#### Assigned task:
Give back the full set of entries exactly, keeping each line intact.

#### Information:
================
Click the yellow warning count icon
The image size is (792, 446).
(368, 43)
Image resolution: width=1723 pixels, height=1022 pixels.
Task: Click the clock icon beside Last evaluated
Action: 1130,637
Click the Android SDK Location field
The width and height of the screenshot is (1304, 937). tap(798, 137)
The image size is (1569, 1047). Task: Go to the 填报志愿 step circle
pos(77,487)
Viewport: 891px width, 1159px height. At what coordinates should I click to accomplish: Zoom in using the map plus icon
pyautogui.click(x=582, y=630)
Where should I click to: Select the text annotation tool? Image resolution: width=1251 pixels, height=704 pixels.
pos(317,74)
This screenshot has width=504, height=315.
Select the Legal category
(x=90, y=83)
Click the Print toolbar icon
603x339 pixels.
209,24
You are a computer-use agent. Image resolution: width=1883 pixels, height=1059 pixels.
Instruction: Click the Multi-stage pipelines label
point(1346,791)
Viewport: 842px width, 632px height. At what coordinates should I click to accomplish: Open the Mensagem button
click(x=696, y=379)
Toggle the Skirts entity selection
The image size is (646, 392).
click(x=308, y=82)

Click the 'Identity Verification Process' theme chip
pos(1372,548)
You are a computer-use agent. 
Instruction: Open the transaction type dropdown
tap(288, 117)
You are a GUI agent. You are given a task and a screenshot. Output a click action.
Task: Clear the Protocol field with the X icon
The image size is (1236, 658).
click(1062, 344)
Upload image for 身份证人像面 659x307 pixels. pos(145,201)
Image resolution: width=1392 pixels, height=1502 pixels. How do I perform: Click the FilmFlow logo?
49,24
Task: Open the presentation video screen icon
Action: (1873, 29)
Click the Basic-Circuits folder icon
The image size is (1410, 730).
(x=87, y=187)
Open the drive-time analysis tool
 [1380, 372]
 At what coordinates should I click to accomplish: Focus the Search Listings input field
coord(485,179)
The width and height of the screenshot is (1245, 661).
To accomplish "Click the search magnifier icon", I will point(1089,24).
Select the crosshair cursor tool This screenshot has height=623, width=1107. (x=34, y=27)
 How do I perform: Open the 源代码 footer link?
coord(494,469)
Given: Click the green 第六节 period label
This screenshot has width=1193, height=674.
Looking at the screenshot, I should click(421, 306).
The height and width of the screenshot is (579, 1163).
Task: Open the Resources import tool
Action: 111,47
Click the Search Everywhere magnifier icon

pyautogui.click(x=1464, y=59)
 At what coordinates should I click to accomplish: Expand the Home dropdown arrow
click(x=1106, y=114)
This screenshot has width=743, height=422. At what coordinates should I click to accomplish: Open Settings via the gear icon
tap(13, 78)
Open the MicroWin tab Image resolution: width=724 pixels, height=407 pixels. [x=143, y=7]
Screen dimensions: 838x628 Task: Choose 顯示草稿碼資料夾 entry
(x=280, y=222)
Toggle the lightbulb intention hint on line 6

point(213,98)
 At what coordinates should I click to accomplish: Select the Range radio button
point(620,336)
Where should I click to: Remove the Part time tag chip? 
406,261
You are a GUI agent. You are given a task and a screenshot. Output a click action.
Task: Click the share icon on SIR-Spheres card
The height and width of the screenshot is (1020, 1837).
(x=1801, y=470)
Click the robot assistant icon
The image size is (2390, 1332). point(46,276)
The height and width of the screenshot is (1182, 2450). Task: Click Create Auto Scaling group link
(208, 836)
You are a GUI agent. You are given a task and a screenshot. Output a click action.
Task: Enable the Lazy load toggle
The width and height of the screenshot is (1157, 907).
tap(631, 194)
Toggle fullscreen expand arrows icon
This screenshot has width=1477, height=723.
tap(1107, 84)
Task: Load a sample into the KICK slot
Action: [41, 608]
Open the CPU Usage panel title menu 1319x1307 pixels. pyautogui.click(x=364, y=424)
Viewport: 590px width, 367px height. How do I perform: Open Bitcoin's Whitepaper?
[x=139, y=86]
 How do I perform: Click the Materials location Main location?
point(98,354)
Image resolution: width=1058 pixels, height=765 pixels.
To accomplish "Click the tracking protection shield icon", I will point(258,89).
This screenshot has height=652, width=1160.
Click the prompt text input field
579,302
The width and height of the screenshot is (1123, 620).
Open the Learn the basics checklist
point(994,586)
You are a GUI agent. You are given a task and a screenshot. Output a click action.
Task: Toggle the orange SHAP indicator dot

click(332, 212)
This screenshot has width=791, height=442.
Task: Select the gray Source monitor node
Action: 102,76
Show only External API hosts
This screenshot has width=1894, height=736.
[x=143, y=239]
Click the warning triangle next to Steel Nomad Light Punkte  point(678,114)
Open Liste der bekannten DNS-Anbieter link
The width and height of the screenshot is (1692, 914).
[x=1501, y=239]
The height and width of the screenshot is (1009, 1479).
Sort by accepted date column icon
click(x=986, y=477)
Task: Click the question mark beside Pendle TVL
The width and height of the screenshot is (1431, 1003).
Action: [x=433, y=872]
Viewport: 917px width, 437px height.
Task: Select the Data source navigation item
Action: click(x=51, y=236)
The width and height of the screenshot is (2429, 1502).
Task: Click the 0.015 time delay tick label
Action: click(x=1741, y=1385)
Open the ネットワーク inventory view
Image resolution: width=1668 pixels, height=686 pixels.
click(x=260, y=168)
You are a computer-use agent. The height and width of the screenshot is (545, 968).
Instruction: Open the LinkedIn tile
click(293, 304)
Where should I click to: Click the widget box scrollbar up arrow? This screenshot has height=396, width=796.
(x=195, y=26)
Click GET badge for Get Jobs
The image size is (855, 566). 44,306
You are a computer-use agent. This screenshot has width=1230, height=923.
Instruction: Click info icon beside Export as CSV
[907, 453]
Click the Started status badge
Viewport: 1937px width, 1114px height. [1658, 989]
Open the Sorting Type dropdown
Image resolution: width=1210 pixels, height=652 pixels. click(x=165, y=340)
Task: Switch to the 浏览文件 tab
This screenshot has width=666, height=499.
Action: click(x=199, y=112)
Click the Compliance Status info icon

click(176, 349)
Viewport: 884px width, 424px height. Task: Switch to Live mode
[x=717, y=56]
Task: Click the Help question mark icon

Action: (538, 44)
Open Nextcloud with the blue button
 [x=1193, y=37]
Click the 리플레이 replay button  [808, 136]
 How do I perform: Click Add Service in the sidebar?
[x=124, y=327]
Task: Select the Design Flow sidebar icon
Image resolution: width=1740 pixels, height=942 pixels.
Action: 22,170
================
#### Finished task:
Click the yellow warning count icon
The image size is (792, 446).
(368, 43)
Image resolution: width=1723 pixels, height=1022 pixels.
Task: Click the clock icon beside Last evaluated
Action: 1130,637
Click the Android SDK Location field
The width and height of the screenshot is (1304, 937). tap(798, 137)
The image size is (1569, 1047). Task: Go to the 填报志愿 step circle
pos(77,487)
Viewport: 891px width, 1159px height. At what coordinates should I click to accomplish: Zoom in using the map plus icon
pyautogui.click(x=582, y=630)
Where should I click to: Select the text annotation tool? Image resolution: width=1251 pixels, height=704 pixels.
pos(317,74)
This screenshot has width=504, height=315.
Select the Legal category
(x=90, y=83)
Click the Print toolbar icon
603x339 pixels.
209,24
You are a computer-use agent. Image resolution: width=1883 pixels, height=1059 pixels.
Instruction: Click the Multi-stage pipelines label
point(1346,791)
Viewport: 842px width, 632px height. At what coordinates should I click to accomplish: Open the Mensagem button
click(x=696, y=379)
Toggle the Skirts entity selection
The image size is (646, 392).
click(x=308, y=82)

Click the 'Identity Verification Process' theme chip
pos(1372,548)
You are a computer-use agent. 
Instruction: Open the transaction type dropdown
tap(288, 117)
You are a GUI agent. You are given a task and a screenshot. Output a click action.
Task: Clear the Protocol field with the X icon
The image size is (1236, 658).
click(1062, 344)
Upload image for 身份证人像面 659x307 pixels. pos(145,201)
Image resolution: width=1392 pixels, height=1502 pixels. How do I perform: Click the FilmFlow logo?
49,24
Task: Open the presentation video screen icon
Action: (1873, 29)
Click the Basic-Circuits folder icon
The image size is (1410, 730).
(x=87, y=187)
Open the drive-time analysis tool
 [1380, 372]
 At what coordinates should I click to accomplish: Focus the Search Listings input field
coord(485,179)
The width and height of the screenshot is (1245, 661).
To accomplish "Click the search magnifier icon", I will point(1089,24).
Select the crosshair cursor tool This screenshot has height=623, width=1107. (x=34, y=27)
 How do I perform: Open the 源代码 footer link?
coord(494,469)
Given: Click the green 第六节 period label
This screenshot has width=1193, height=674.
Looking at the screenshot, I should click(421, 306).
The height and width of the screenshot is (579, 1163).
Task: Open the Resources import tool
Action: 111,47
Click the Search Everywhere magnifier icon

pyautogui.click(x=1464, y=59)
 At what coordinates should I click to accomplish: Expand the Home dropdown arrow
click(x=1106, y=114)
This screenshot has width=743, height=422. At what coordinates should I click to accomplish: Open Settings via the gear icon
tap(13, 78)
Open the MicroWin tab Image resolution: width=724 pixels, height=407 pixels. [x=143, y=7]
Screen dimensions: 838x628 Task: Choose 顯示草稿碼資料夾 entry
(x=280, y=222)
Toggle the lightbulb intention hint on line 6

point(213,98)
 At what coordinates should I click to accomplish: Select the Range radio button
point(620,336)
Where should I click to: Remove the Part time tag chip? 
406,261
You are a GUI agent. You are given a task and a screenshot. Output a click action.
Task: Click the share icon on SIR-Spheres card
The height and width of the screenshot is (1020, 1837).
(x=1801, y=470)
Click the robot assistant icon
The image size is (2390, 1332). point(46,276)
The height and width of the screenshot is (1182, 2450). Task: Click Create Auto Scaling group link
(208, 836)
You are a GUI agent. You are given a task and a screenshot. Output a click action.
Task: Enable the Lazy load toggle
The width and height of the screenshot is (1157, 907).
tap(631, 194)
Toggle fullscreen expand arrows icon
This screenshot has width=1477, height=723.
tap(1107, 84)
Task: Load a sample into the KICK slot
Action: [41, 608]
Open the CPU Usage panel title menu 1319x1307 pixels. pyautogui.click(x=364, y=424)
Viewport: 590px width, 367px height. How do I perform: Open Bitcoin's Whitepaper?
[x=139, y=86]
 How do I perform: Click the Materials location Main location?
point(98,354)
Image resolution: width=1058 pixels, height=765 pixels.
To accomplish "Click the tracking protection shield icon", I will point(258,89).
This screenshot has height=652, width=1160.
Click the prompt text input field
579,302
The width and height of the screenshot is (1123, 620).
Open the Learn the basics checklist
point(994,586)
You are a GUI agent. You are given a task and a screenshot. Output a click action.
Task: Toggle the orange SHAP indicator dot

click(332, 212)
This screenshot has width=791, height=442.
Task: Select the gray Source monitor node
Action: 102,76
Show only External API hosts
This screenshot has width=1894, height=736.
[x=143, y=239]
Click the warning triangle next to Steel Nomad Light Punkte  point(678,114)
Open Liste der bekannten DNS-Anbieter link
The width and height of the screenshot is (1692, 914).
[x=1501, y=239]
The height and width of the screenshot is (1009, 1479).
Sort by accepted date column icon
click(x=986, y=477)
Task: Click the question mark beside Pendle TVL
The width and height of the screenshot is (1431, 1003).
Action: [x=433, y=872]
Viewport: 917px width, 437px height.
Task: Select the Data source navigation item
Action: click(x=51, y=236)
The width and height of the screenshot is (2429, 1502).
Task: Click the 0.015 time delay tick label
Action: click(x=1741, y=1385)
Open the ネットワーク inventory view
Image resolution: width=1668 pixels, height=686 pixels.
click(x=260, y=168)
You are a computer-use agent. The height and width of the screenshot is (545, 968).
Instruction: Open the LinkedIn tile
click(293, 304)
Where should I click to: Click the widget box scrollbar up arrow? This screenshot has height=396, width=796.
(x=195, y=26)
Click GET badge for Get Jobs
The image size is (855, 566). 44,306
You are a computer-use agent. This screenshot has width=1230, height=923.
Instruction: Click info icon beside Export as CSV
[907, 453]
Click the Started status badge
Viewport: 1937px width, 1114px height. [1658, 989]
Open the Sorting Type dropdown
Image resolution: width=1210 pixels, height=652 pixels. click(x=165, y=340)
Task: Switch to the 浏览文件 tab
This screenshot has width=666, height=499.
Action: click(x=199, y=112)
Click the Compliance Status info icon

click(176, 349)
Viewport: 884px width, 424px height. Task: Switch to Live mode
[x=717, y=56]
Task: Click the Help question mark icon

Action: (538, 44)
Open Nextcloud with the blue button
 [x=1193, y=37]
Click the 리플레이 replay button  [808, 136]
 How do I perform: Click Add Service in the sidebar?
[x=124, y=327]
Task: Select the Design Flow sidebar icon
Image resolution: width=1740 pixels, height=942 pixels.
Action: 22,170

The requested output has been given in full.